## TASK OBJECTIVE
Rewrite the material below with every instance of "center point" replaced by "midpoint", keeping all other text unchanged. Omit the pictures from the answer.

## DATA FOR THIS TASK
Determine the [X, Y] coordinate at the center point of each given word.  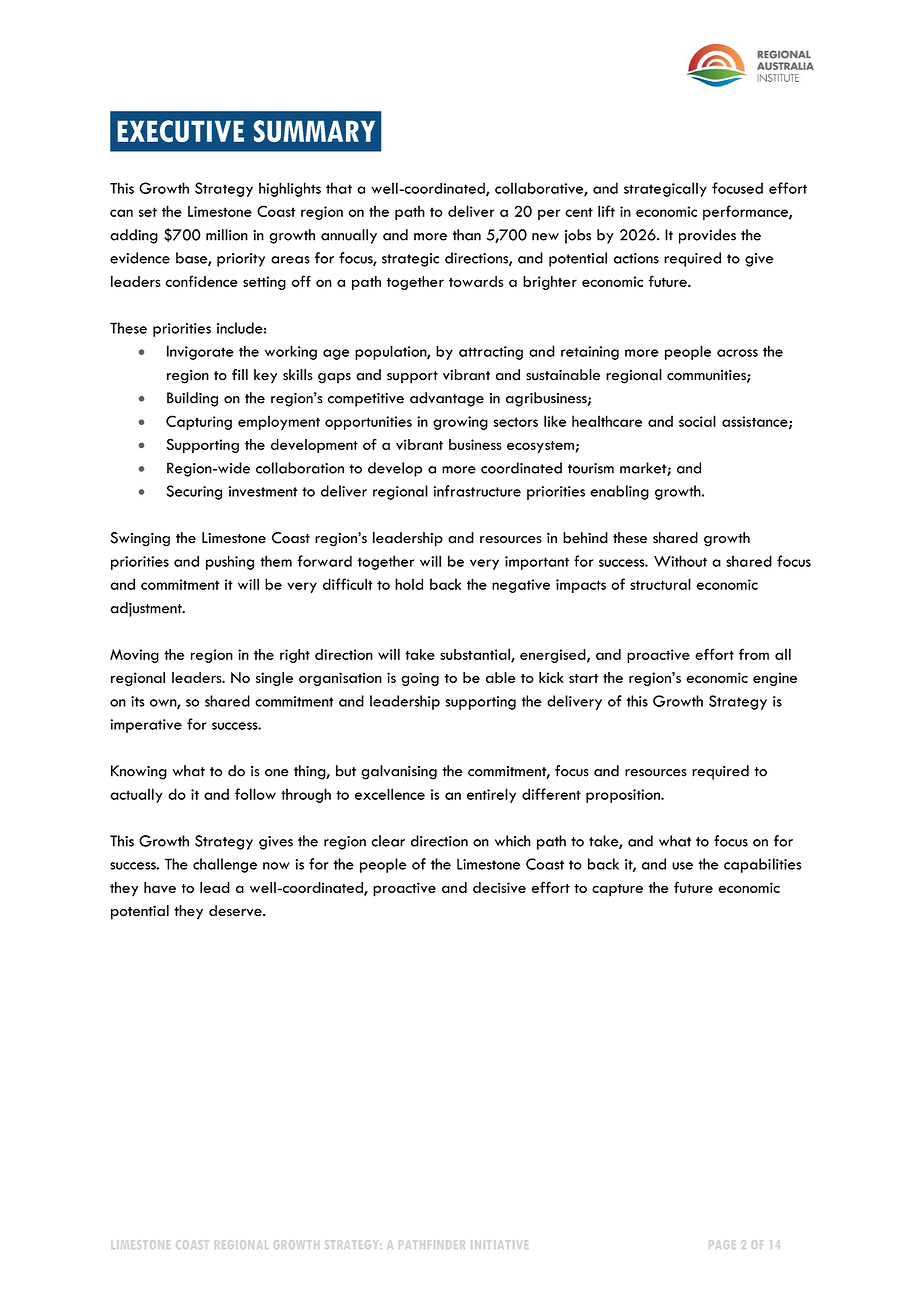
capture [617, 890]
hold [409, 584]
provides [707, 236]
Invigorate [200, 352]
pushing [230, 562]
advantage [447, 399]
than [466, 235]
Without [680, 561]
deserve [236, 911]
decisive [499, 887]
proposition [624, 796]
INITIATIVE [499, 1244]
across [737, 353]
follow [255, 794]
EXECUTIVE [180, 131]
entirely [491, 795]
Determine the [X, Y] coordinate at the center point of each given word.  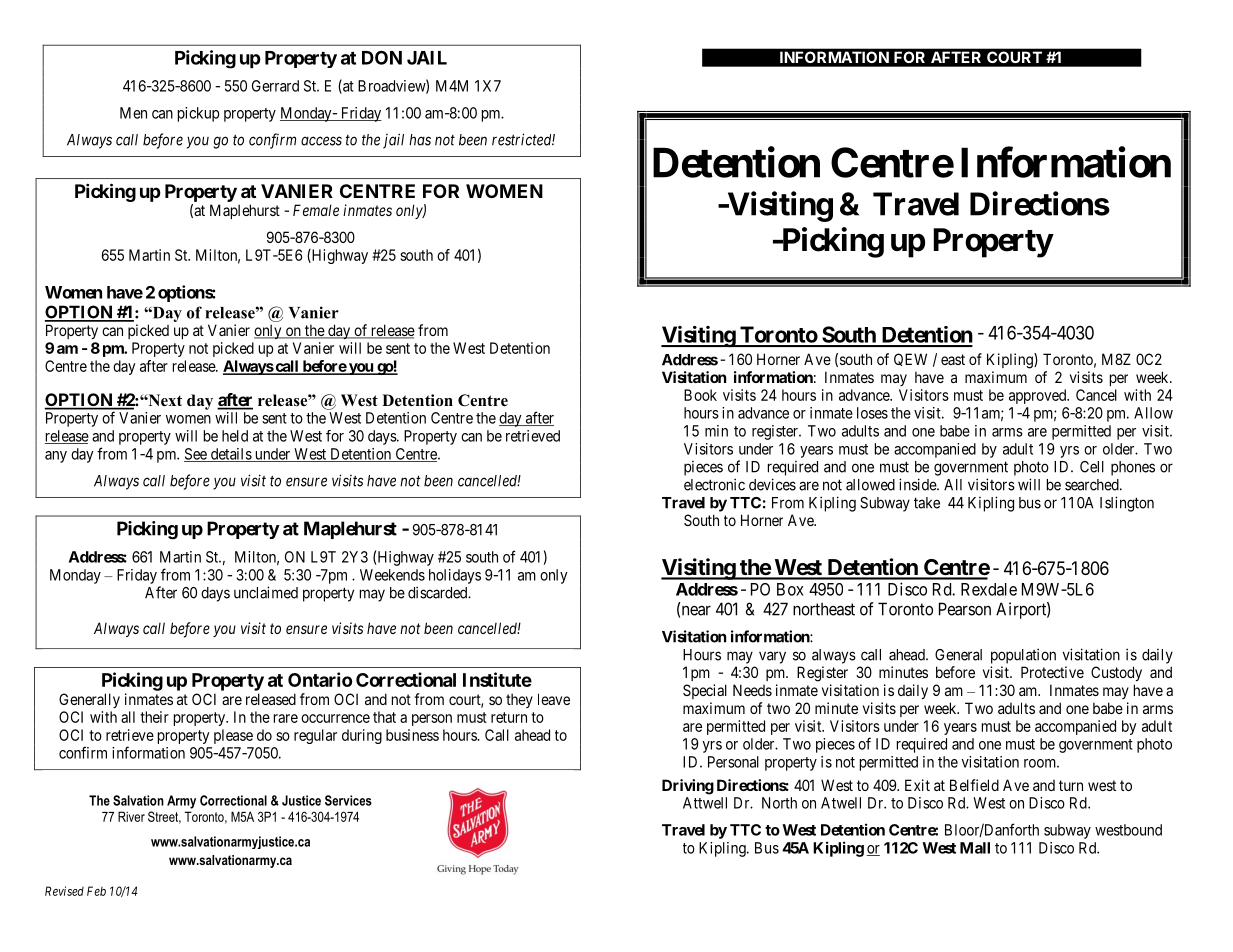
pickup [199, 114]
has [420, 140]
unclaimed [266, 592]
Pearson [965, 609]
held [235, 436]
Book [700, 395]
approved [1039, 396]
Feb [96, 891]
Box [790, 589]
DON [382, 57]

## THE RESULT
Determine the [X, Y] coordinate at the midpoint of each given word.  
capture [617, 890]
hold [409, 584]
provides [707, 236]
Invigorate [200, 352]
pushing [230, 562]
advantage [447, 399]
than [466, 235]
Without [680, 561]
deserve [236, 911]
decisive [499, 887]
proposition [624, 796]
INITIATIVE [499, 1244]
across [737, 353]
follow [255, 794]
EXECUTIVE [180, 131]
entirely [491, 795]
Determine the [X, Y] coordinate at the midpoint of each given word.  
pickup [199, 114]
has [420, 140]
unclaimed [266, 592]
Pearson [965, 609]
held [235, 436]
Book [700, 395]
approved [1039, 396]
Feb [96, 891]
Box [790, 589]
DON [382, 57]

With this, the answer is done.